__What is being asked__
Of all the lines in the entries below, give again exactly those starting at the line containing "B2B-Zugang beantragen (91, 1144)" and ending at the line containing "Écrire un avis [button] (482, 1229)", both ends included, and no others.

Provided records START

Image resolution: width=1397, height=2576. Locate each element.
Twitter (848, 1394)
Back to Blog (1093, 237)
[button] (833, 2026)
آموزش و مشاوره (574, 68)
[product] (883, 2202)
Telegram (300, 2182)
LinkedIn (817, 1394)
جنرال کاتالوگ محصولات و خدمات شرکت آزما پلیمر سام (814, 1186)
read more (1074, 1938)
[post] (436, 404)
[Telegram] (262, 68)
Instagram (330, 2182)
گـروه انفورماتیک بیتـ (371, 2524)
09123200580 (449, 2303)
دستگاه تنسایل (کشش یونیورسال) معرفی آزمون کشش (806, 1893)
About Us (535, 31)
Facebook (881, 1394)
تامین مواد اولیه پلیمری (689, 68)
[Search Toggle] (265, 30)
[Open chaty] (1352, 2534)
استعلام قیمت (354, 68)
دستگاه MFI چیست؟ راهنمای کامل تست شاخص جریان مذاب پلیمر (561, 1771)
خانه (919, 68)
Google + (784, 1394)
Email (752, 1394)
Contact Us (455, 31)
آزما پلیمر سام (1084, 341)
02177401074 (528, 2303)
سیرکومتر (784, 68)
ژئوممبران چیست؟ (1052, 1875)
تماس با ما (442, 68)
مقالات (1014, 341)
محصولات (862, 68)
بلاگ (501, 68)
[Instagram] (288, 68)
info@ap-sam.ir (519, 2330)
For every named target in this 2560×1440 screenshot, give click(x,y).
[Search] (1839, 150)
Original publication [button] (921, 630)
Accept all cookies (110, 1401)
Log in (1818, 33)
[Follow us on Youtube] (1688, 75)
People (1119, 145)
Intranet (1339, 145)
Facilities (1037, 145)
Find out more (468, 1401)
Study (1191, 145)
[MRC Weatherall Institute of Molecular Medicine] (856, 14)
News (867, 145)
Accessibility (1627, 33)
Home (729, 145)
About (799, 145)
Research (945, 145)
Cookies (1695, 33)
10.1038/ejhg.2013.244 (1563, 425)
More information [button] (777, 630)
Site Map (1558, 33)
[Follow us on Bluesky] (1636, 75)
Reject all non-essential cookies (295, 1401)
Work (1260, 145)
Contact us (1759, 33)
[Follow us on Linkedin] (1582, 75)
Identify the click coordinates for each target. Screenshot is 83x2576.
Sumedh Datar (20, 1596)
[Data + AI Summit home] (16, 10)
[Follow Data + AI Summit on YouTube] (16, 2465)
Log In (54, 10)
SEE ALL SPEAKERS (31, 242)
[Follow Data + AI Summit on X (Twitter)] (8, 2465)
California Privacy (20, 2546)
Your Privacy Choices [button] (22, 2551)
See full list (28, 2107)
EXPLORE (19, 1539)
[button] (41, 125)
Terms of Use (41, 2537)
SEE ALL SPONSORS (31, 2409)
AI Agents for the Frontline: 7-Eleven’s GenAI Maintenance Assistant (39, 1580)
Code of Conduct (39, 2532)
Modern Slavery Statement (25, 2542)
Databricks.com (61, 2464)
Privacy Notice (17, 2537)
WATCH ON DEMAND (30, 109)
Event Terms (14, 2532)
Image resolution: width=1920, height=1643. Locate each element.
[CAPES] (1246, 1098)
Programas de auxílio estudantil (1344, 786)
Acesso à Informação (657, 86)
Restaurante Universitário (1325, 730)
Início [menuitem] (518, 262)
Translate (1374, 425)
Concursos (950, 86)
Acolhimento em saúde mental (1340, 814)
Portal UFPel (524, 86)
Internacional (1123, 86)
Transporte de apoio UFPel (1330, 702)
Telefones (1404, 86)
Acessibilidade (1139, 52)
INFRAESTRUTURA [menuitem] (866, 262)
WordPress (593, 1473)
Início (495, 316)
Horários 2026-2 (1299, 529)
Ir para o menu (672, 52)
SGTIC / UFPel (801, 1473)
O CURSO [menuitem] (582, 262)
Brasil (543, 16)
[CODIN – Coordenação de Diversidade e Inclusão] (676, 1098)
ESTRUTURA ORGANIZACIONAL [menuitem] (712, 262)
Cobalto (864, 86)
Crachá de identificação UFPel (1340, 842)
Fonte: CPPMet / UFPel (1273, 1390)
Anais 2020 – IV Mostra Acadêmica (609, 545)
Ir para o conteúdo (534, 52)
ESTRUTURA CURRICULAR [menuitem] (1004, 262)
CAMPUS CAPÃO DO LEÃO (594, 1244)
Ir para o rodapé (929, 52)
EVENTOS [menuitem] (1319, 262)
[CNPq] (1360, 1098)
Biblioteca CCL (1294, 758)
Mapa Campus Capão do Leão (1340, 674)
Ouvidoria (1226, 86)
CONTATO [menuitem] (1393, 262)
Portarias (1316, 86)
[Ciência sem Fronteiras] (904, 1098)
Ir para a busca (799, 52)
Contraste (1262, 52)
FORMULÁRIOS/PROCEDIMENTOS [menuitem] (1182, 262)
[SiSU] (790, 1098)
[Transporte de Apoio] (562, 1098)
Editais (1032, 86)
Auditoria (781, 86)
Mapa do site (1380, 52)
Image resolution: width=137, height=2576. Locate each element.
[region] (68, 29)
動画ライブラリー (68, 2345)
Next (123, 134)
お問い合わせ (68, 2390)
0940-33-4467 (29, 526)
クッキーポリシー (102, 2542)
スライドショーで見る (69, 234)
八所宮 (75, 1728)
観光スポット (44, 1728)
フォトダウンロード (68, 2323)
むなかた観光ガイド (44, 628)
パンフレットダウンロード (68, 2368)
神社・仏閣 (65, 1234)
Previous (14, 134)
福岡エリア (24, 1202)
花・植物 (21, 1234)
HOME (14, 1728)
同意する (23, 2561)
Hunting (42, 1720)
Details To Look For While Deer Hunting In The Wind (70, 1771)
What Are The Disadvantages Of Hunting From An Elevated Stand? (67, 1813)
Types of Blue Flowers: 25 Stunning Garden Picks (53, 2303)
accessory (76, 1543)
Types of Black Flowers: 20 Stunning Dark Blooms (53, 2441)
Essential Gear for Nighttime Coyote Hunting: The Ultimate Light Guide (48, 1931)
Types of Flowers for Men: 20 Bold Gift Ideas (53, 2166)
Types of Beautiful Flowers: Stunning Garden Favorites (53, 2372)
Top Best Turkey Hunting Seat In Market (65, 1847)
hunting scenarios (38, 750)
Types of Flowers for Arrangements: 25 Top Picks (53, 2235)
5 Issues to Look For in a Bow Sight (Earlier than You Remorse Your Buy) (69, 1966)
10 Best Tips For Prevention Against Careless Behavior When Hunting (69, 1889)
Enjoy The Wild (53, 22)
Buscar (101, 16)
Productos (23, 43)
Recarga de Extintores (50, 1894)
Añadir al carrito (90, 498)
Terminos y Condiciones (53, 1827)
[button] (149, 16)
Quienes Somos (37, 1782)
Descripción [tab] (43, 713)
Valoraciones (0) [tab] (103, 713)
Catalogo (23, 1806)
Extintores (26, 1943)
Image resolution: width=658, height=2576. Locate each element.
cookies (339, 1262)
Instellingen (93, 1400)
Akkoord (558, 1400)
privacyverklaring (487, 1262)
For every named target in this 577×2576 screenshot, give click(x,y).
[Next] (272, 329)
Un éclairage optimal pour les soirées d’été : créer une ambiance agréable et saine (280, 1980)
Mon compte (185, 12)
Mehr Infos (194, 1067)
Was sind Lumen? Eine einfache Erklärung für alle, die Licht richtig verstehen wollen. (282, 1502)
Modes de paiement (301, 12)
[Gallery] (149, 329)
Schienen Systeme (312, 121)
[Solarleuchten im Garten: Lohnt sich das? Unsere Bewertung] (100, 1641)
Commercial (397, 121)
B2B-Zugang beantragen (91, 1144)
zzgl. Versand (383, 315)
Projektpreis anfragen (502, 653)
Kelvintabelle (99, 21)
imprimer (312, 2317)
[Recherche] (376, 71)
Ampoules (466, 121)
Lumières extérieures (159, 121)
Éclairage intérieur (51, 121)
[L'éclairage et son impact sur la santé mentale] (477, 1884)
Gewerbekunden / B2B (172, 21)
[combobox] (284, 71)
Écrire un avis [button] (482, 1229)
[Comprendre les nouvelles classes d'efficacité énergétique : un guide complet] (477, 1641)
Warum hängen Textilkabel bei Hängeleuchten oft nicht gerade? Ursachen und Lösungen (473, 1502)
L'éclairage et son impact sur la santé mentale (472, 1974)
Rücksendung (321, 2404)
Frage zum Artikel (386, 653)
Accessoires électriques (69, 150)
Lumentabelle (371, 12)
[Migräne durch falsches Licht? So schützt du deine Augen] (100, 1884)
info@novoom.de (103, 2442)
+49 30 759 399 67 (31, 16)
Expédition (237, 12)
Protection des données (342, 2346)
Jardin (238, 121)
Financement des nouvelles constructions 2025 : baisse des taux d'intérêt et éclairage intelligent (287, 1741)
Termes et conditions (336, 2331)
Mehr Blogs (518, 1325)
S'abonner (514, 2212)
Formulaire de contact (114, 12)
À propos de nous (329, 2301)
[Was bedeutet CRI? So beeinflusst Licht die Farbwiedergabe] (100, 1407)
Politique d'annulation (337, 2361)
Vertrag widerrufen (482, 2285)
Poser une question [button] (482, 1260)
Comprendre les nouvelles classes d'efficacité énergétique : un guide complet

Provided records END

__Result__
B2B-Zugang beantragen (91, 1144)
zzgl. Versand (383, 315)
Projektpreis anfragen (502, 653)
Kelvintabelle (99, 21)
imprimer (312, 2317)
[Recherche] (376, 71)
Ampoules (466, 121)
Lumières extérieures (159, 121)
Éclairage intérieur (51, 121)
[L'éclairage et son impact sur la santé mentale] (477, 1884)
Gewerbekunden / B2B (172, 21)
[combobox] (284, 71)
Écrire un avis [button] (482, 1229)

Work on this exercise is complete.